To be done:
1 > Reproduce the entire forum thread on solving an equation with x and the square root of x, word for word.
2 > From the listing, copy the stretch from the line containing "risers (286, 867)" through the line containing "stronghold (481, 742)", shifting every coordinate number up by 49. Output only those lines.

Given text:
>> begin
# Thread: solving an equation which contains x and sqrtx

1. ## solving an equation which contains x and sqrtx

Techniques of Differentiation
When $\displaystyle 3x+4\sqrt{x}-1=0$ then why is $\displaystyle \sqrt{x}=\frac{-2+\sqrt{7}}{3}?$
It wouldn't be a problem for me if the equation would be in the normal quadratic form. Multiplying all terms with $\displaystyle x$ wouldn't do any good since I would get $\displaystyle x\sqrt{x}$. Same if I would quadratize the equation by itself.
I think that they used the quadratic formula somehow but I don't see how.
Obviously the problem is the combination of

2. Originally Posted by Sebastian de Vries
Techniques of Differentiation
When $\displaystyle 3x+4\sqrt{x}-1=0$ then why is $\displaystyle \sqrt{x}=\frac{-2+\sqrt{7}}{3}?$
It wouldn't be a problem for me if the equation would be in the normal quadratic form. Multiplying all terms with $\displaystyle x$ wouldn't do any good since I would get $\displaystyle x\sqrt{x}$. Same if I would quadratize the equation by itself.
>> end
Data entries:
>> begin
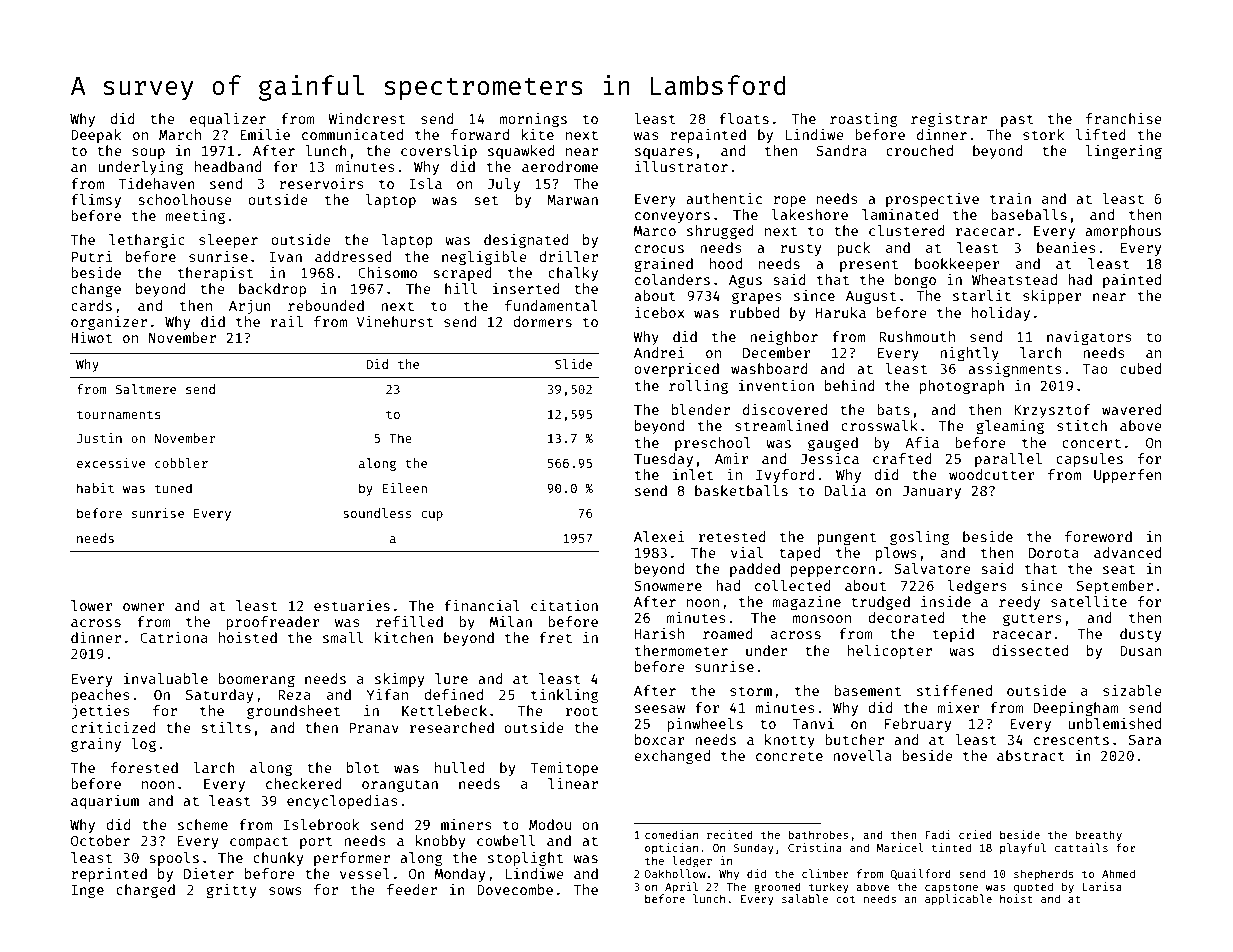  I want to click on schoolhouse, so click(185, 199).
>> end
>> begin
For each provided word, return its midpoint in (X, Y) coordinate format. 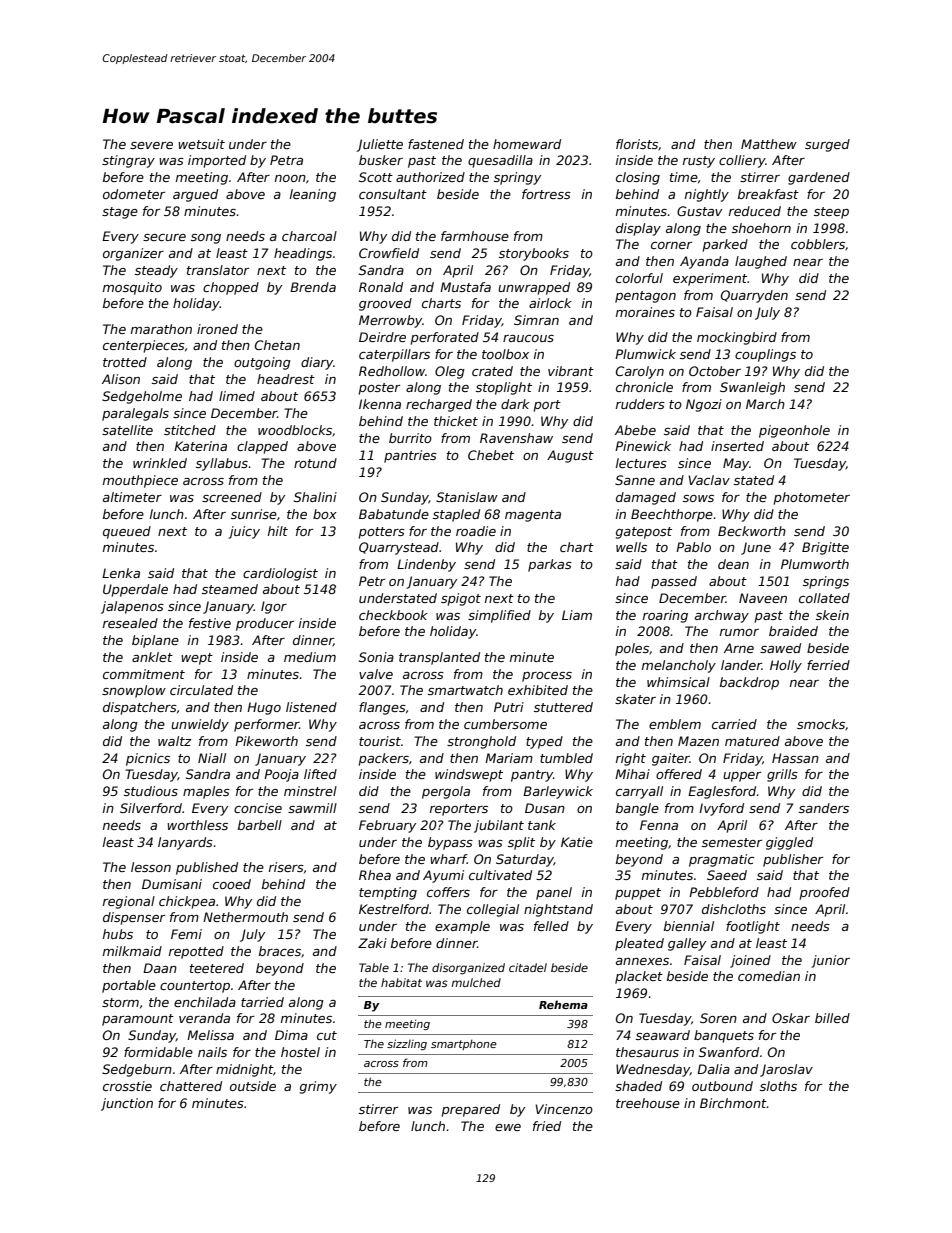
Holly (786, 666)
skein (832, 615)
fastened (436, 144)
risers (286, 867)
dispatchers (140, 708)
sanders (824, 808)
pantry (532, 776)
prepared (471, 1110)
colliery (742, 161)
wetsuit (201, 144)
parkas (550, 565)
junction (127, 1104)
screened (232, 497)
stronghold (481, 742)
>> end
Correct answers:
1 >
# Thread: solving an equation which contains x and sqrtx

1. ## solving an equation which contains x and sqrtx

Techniques of Differentiation
When $\displaystyle 3x+4\sqrt{x}-1=0$ then why is $\displaystyle \sqrt{x}=\frac{-2+\sqrt{7}}{3}?$
It wouldn't be a problem for me if the equation would be in the normal quadratic form. Multiplying all terms with $\displaystyle x$ wouldn't do any good since I would get $\displaystyle x\sqrt{x}$. Same if I would quadratize the equation by itself.
I think that they used the quadratic formula somehow but I don't see how.
Obviously the problem is the combination of

2. Originally Posted by Sebastian de Vries
Techniques of Differentiation
When $\displaystyle 3x+4\sqrt{x}-1=0$ then why is $\displaystyle \sqrt{x}=\frac{-2+\sqrt{7}}{3}?$
It wouldn't be a problem for me if the equation would be in the normal quadratic form. Multiplying all terms with $\displaystyle x$ wouldn't do any good since I would get $\displaystyle x\sqrt{x}$. Same if I would quadratize the equation by itself.

2 >
risers (335, 916)
dispatchers (189, 757)
sanders (873, 857)
pantry (581, 825)
prepared (520, 1159)
colliery (791, 210)
wetsuit (250, 193)
parkas (599, 614)
junction (176, 1153)
screened (281, 546)
stronghold (530, 791)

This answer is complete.